** Selected excerpt follows **
According to legal experts, it had been nearly impossible to charge police officers in Washington for decades because state law required prosecutors to prove officers acted with “malice” or “evil intent.” Washington was the only state to use such language at the time. A 2018 citizen’s initiative, I-940, removed that barrier after nearly 60% of voters approved it.

Ellis’ case is the first to go to trial under the new law.

The Attorney General’s Office hired private attorney Patty Eakes, a former King County deputy prosecutor, to try the historic case. Eakes was also hired by King County to prosecute the first police officer charged under the new law, Auburn officer Jeffrey Nelson, in connection to the 2019 shooting death of Jesse Sarey. His trial is set for March.

Police accountability advocates say the racial justice protests of 2020 were instrumental in getting state officials to re-examine the case and bring charges.

Ellis’ name became a local rallying cry during those protests when the county medical examiner ruled his death a homicide from restraint by police several days after ex-Minneapolis officer Derek Chauvin murdered George Floyd.

Although the local law enforcement and the officers’ attorneys have attempted to distinguish Ellis’ death from Floyd’s murder, the cases drew immediate comparison because the two men, both of them Black, repeatedly told police, “I can’t breathe.” In preparation for the trial this fall, Pierce County court officials traveled to Minnesota in hopes of bringing back lessons learned from Chauvin’s trial in 2021.

Yet the cases took far different paths to the courtroom. Chauvin was charged and convicted within a year of his arrest.

Ellis’ death was effectively investigated by three separate agencies over more than a year, and his younger sister, Monét Carter-Mixon, not law enforcement, was the one who uncovered evidence that has proved foundational to the officers’ prosecution.

Shortly after the medical examiner’s homicide ruling in June 2020, Carter-Mixon found an eyewitness who saw part of the encounter between Ellis and the officers. Then, other eyewitnesses came forward. They disputed the police narrative that Ellis was violent using cellphone videos that show the officers used punches, a neck hold and a Taser to subdue Ellis.

Listen to The Walk Home, an award-winning podcast from KNKX and The Seattle Times, details the county’s flawed investigation and how Manny’s death led to criminal charges.

Days later – upon news that the Sheriff’s Department failed to disclose, for three months, that a deputy had helped restrain Ellis – Gov. Jay Inslee ordered the state patrol to investigate to address concerns about a conflict of interest.

State Attorney General Bob Ferguson’s office ultimately undertook a third investigation. In May 2021, more than a year after Ellis’ death, the officers were charged, prompting the office’s first-ever criminal case against local police officers. The officers have been on paid leave since June 2020, collectively earning more than a million dollars by the time their trial began.

At the time of Ellis’ death, the Tacoma Police Department didn’t have body-worn cameras, prompting city officials to push for urgent action after years of discussing the technology. The department also didn’t have policies or formalized training around the leg restraints used to hogtie Ellis or the spit mask that may have blocked his airway. Most departments in the state have since banned hogtying and adopted strict rules for using spit hoods on the recommendation of the Attorney General’s Office.
** End of Selected excerpt **
Task instructions
1/ Decide whether each statement agrees with the passage about the Ellis case. For each, answer yes or no and quote the words of the passage that decide it.
(a) At the time, Washington was the only state whose law required prosecutors to prove police officers acted with "malice."
(b) Chauvin was convicted more than a year after his arrest.
(c) The Tacoma Police Department had body-worn cameras when Ellis died.
2/ Please write what comes next in the passage about the Ellis case, starting after its final sentence.
** Data provided follows **
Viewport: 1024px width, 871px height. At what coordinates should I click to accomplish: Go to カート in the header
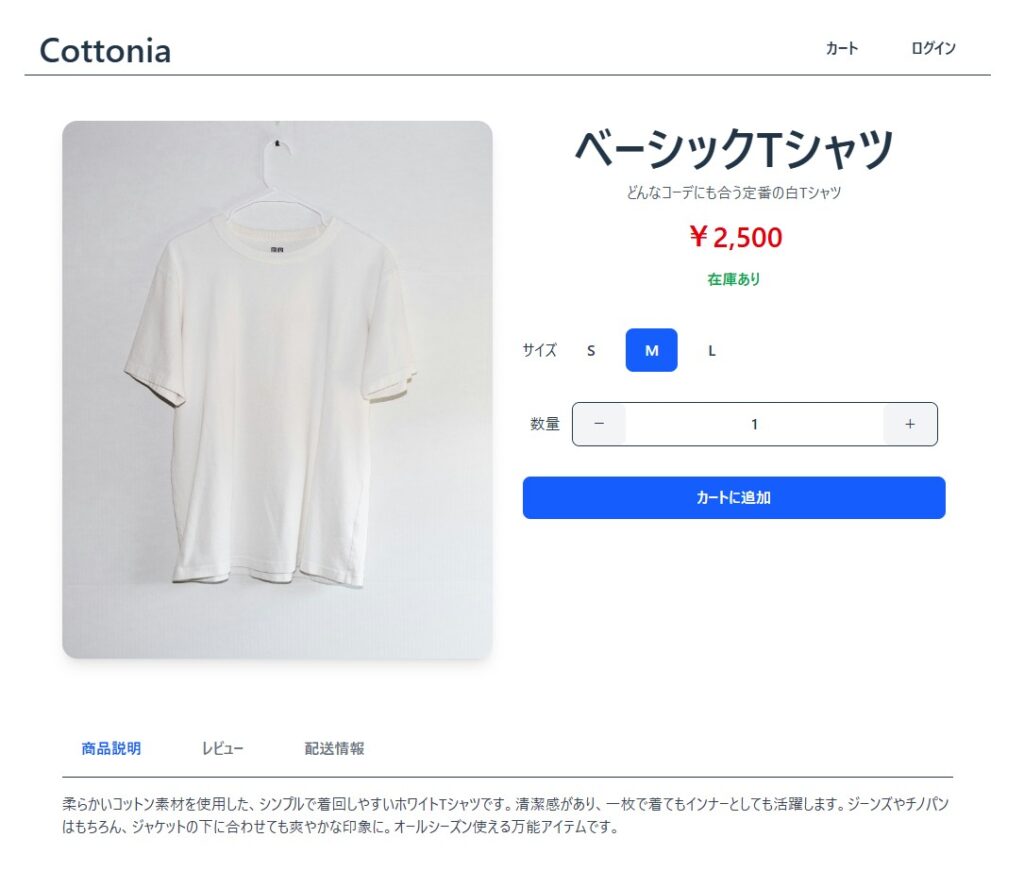[842, 48]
** End of Data provided **
Results of the tasks
1/
(a) Yes: "Washington was the only state to use such language at the time."
(b) No: "Chauvin was charged and convicted within a year of his arrest."
(c) No: "At the time of Ellis’ death, the Tacoma Police Department didn’t have body-worn cameras"

2/
Ferguson later ordered the review of 22 additional police deadly force investigations after determining the initial Sheriff’s Department probe of Ellis’ death violated state law on deadly force investigations. The state’s requirements are meant to ensure thorough, independent investigations when departments investigate each other’s in-custody deaths.

Ellis’ case also loomed large following the state Legislature’s 2021 session. Inslee signed a suite of police reform bills in Tacoma, including laws outlawing neck restraints and requiring officers to use “reasonable care” before using force on people and to intervene if colleagues use excessive force.

And in next year’s race for governor, Ferguson, a Democrat, is considered a frontrunner.

The Officers' Trial

After numerous delays, jury selection in the officers’ trial began Sept. 18 and lasted two weeks. Attorneys gave their opening statements on Oct. 2 and called around 30 witnesses to the stand over about nine weeks. The case went to the jury on Dec. 14.

At trial, Ellis could not be referred to as a victim and the attorneys largely stayed away from issues of race

Chushcoff, the judge, admonished Eakes, the special prosecutor, after she twice accused the officers of treating Ellis as less than human during her closing arguments.

“When you suggest that they treat him, like an animal, like something less than human, it invokes all the stereotypes of Nazi Germany,” Chushcoff said. “And what does that do in terms of stirring people's emotions except to suggest that there's some kind of white supremacist bigoted kind of activity going on here, which you claim is not the state's position and which you claim the state has no evidence of and yet it gets introduced in this case, and it is a very serious problem.”

A photo of Manny Ellis is displayed while Special Assistant Attorney General Patty Eakes gives closing arguments during the trial of three Tacoma Police officers in the killing of Manny Ellis at Pierce County Superior Court, Monday, Dec. 11, 2023, in Tacoma, Wash. Tacoma Police Officers Christopher Burbank, Matthew Collins and Timothy Rankine stand trial for charges related to the March 2020 killing of Manny Ellis.
Brian Hayes
Pool Photo - The News Tribune
A photo of Manny Ellis is displayed while Special Assistant Attorney General Patty Eakes gives closing arguments during the trial of three Tacoma Police officers in the killing of Manny Ellis at Pierce County Superior Court, Monday, Dec. 11, 2023, in Tacoma, Wash. Tacoma Police Officers Christopher Burbank, Matthew Collins and Timothy Rankine stand trial for charges related to the March 2020 killing of Manny Ellis.

The judge also forbade attorneys from casting suspicion on the motivations of both local investigators and state officials. However, the officers’ attorneys did speculate about the actions of the Ellis family’s lawyer, James Bible. Bible is representing the family in its pending federal civil rights lawsuit against the city of Tacoma and had contact with two eyewitnesses before they spoke with law enforcement. Pierce County settled with the family pre-trial for $4 million.

The jury’s verdict largely hinged on whether to believe the account of the officers that Ellis attacked them or the testimony of three eyewitnesses who said Ellis had been walking on the sidewalk before an officer knocked him to the ground with his car door.

Sara McDowell, Seth Cowden and Keyon Lowery each testified that they arrived at the intersection before Collins and Burbank got out of their patrol car. They said they never saw Ellis in the intersection harassing cars or punching the patrol car, as the officers stated. McDowell and Cowden began filming on their cell phones after Ellis went to the ground.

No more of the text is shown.